I made it halfway out my door before she yelled, “And go in my medicine cabinet and get the calamine lotion. It’s pink.”

“Okay!” I called back, already walking through her room.

I came back with another towel, the comb and calamine lotion.

Harlow looked more at ease now that my mom was here and so was I. We needed an adult, and my mom was the best one I knew.

She got Harlow’s braids down in thirty minutes, fussing the whole time. “Whoever put these braids in your head didn’t prep the hair right.”
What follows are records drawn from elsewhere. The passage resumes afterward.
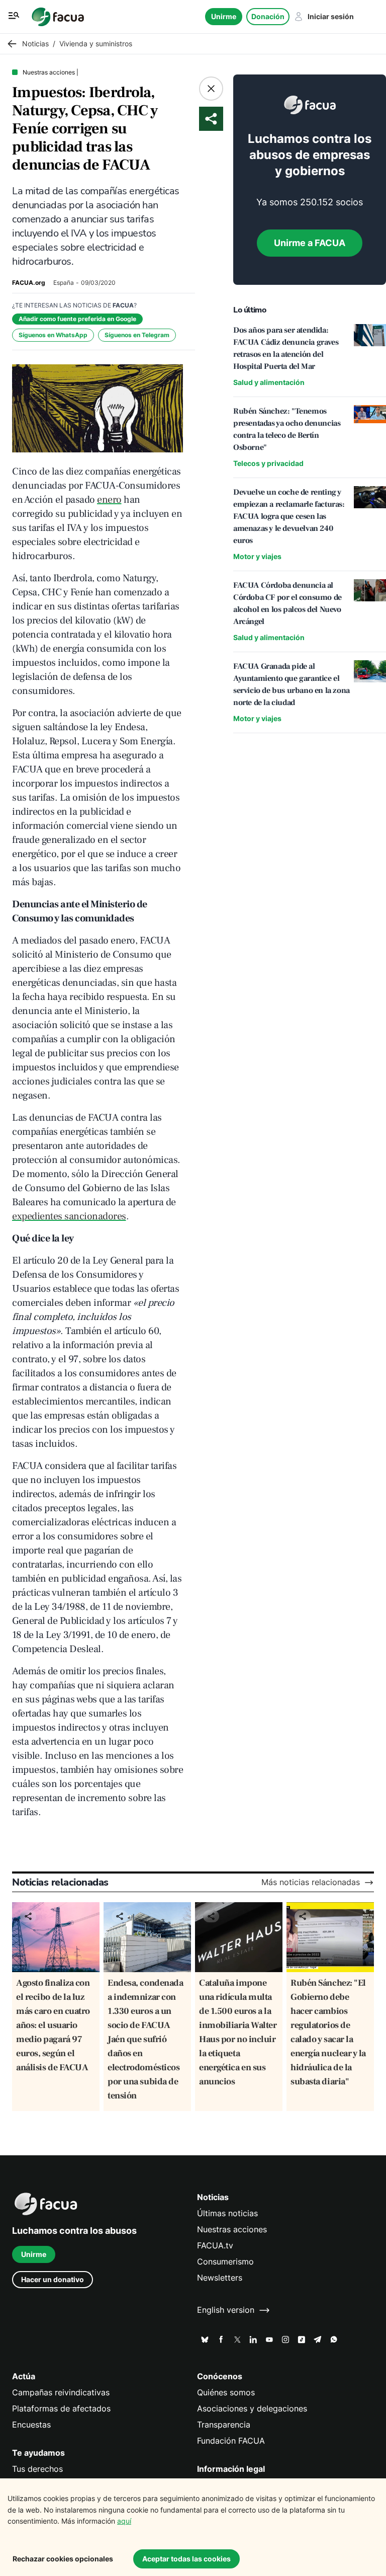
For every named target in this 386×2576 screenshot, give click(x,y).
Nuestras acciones (232, 2229)
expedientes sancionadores (69, 1216)
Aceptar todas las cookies (186, 2558)
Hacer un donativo (52, 2279)
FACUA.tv (215, 2245)
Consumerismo (225, 2262)
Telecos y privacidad (268, 463)
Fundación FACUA (231, 2441)
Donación (267, 16)
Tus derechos (37, 2469)
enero (109, 499)
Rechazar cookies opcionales (63, 2558)
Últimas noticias (227, 2213)
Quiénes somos (226, 2392)
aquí (124, 2521)
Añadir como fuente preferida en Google (77, 319)
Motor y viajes (257, 556)
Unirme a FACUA (309, 243)
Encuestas (31, 2425)
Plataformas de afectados (61, 2408)
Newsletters (219, 2278)
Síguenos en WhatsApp (53, 335)
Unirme (223, 16)
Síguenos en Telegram (137, 335)
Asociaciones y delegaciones (252, 2408)
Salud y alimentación (269, 382)
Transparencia (223, 2425)
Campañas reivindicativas (61, 2392)
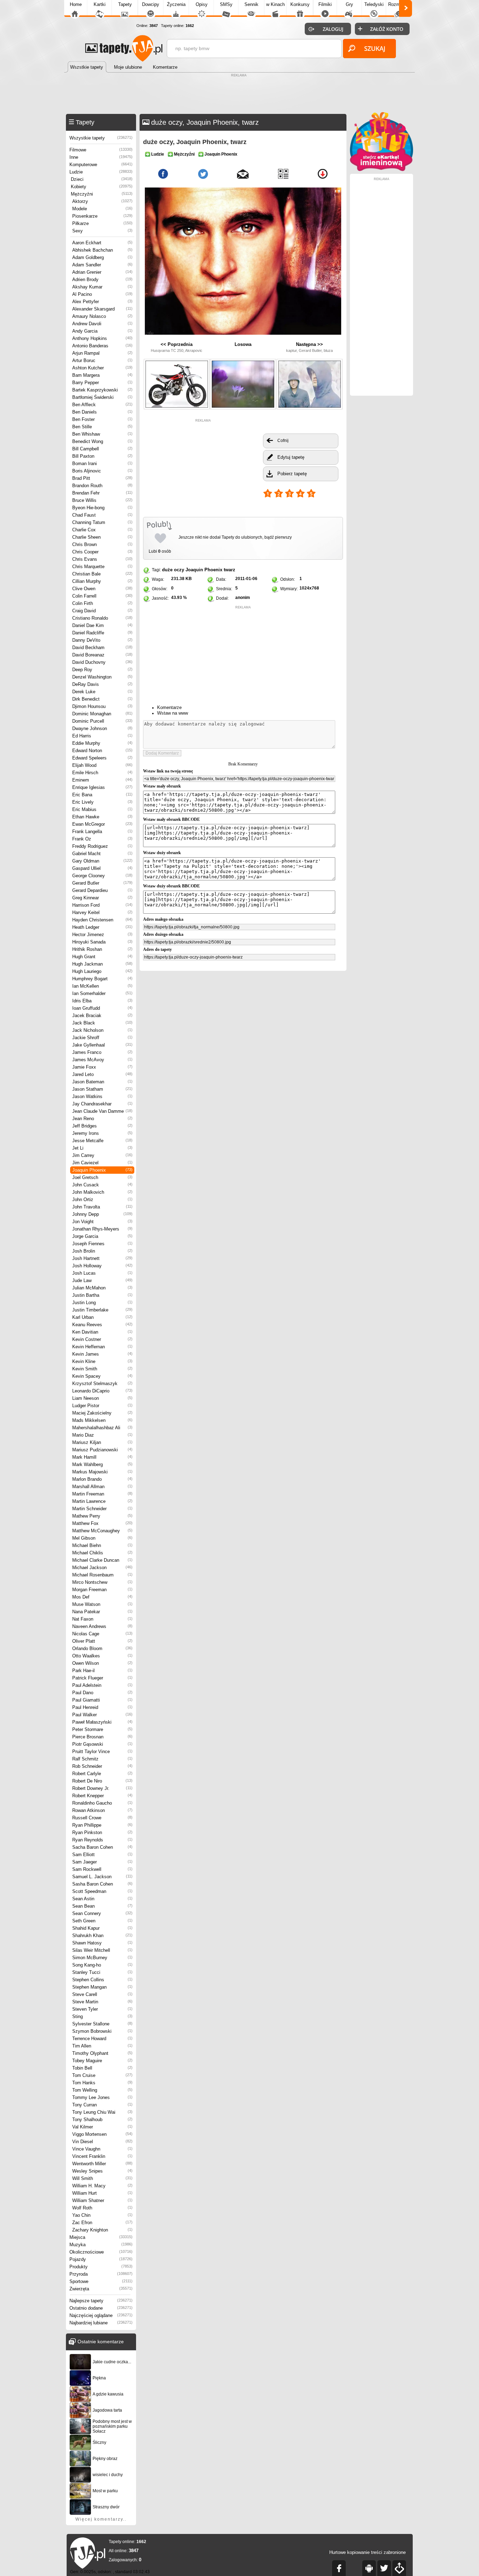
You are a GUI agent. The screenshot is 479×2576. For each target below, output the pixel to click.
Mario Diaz (102, 1435)
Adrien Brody (102, 279)
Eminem (102, 780)
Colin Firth (102, 603)
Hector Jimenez (102, 934)
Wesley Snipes (102, 2171)
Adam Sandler (102, 264)
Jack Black (102, 1022)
Harlow rested her head in my mom’s lap.

“Don’t you cry over this, pretty girl. You want your hair done, you come to me next time. You hear?”

“Yes, ma’am.”

My mom smiled. “Soul go see if y’all have any shampoo left in your bathroom. If not, I’ma have to ask your daddy to stop on his way home.”

After my mom took down all her braids, I helped Harlow wash her hair in my bathroom. She was on my floor now, head wrapped in a towel and looking over my empty poster board.

“I can help you,” she said softly.

I squeezed more calamine lotion in my palm and smoothed it over her irritated skin. Her face was still puffy, but washing her hair seemed to help. She wasn’t scratching as hard as she had been and the tears had been gone for over an hour.

Success.

“Soul, did you hear me? I can help you with your project.”

I stopped what I was doing and wiped my hand on my shorts. “Why?”

“What do you mean why ? Because I’m good at it. Why wouldn’t I help you?”

She tapped her chin. Cute .

“I wish you’d told me earlier, but we can still make it good before you have to turn it in.”

“Y’all want pizza?”

My mom was back at my door. Harlow nodded while I said the toppings we wanted. I’d eaten pizza with her enough times to know she loved extra pepperoni and bacon on her pizza.

My mother headed back to the front of the house, and I ducked my head to hide my smile again.

Harlow was reading my paper, and I basically just got a guarantee that she would be here through dinner.

Today was a good day.

But Rico would kill me if he knew how bad I had it for his sister.